[Pixel coordinate grounding data]

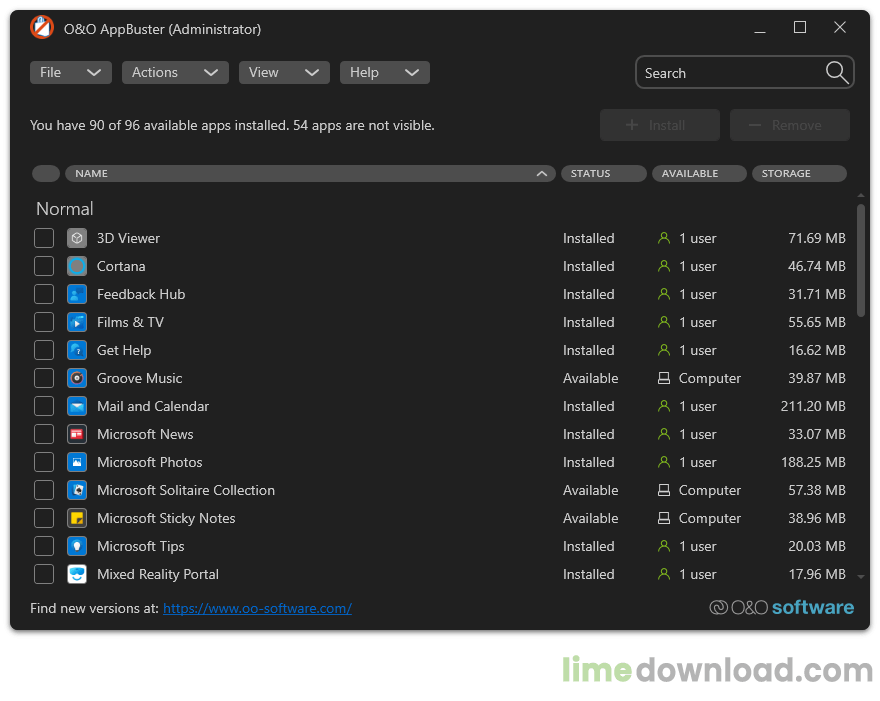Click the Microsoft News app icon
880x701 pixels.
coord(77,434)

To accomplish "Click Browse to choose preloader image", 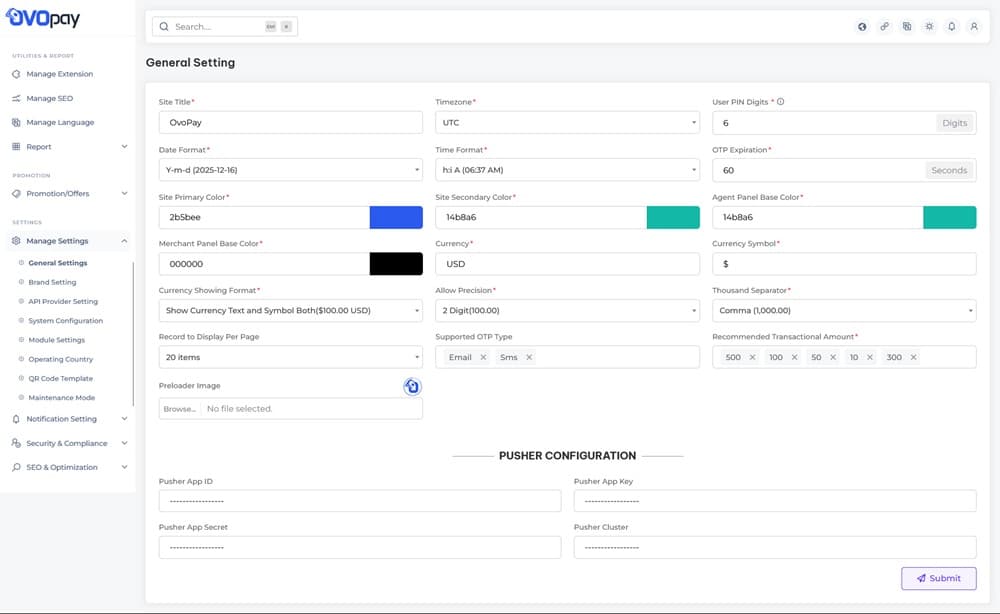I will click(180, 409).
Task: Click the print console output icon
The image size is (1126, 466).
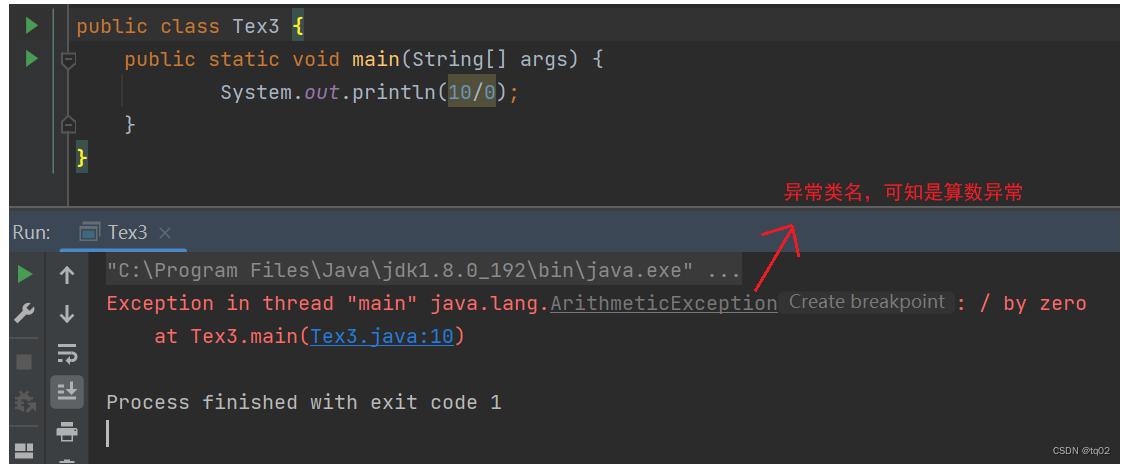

REQUIRED ACTION: Leaving out the pictures, print exactly and only the lines from the one containing "Task: Click the print console output icon" through the last line of the records.

THE COMPLETED TASK:
Task: Click the print console output icon
The image size is (1126, 466).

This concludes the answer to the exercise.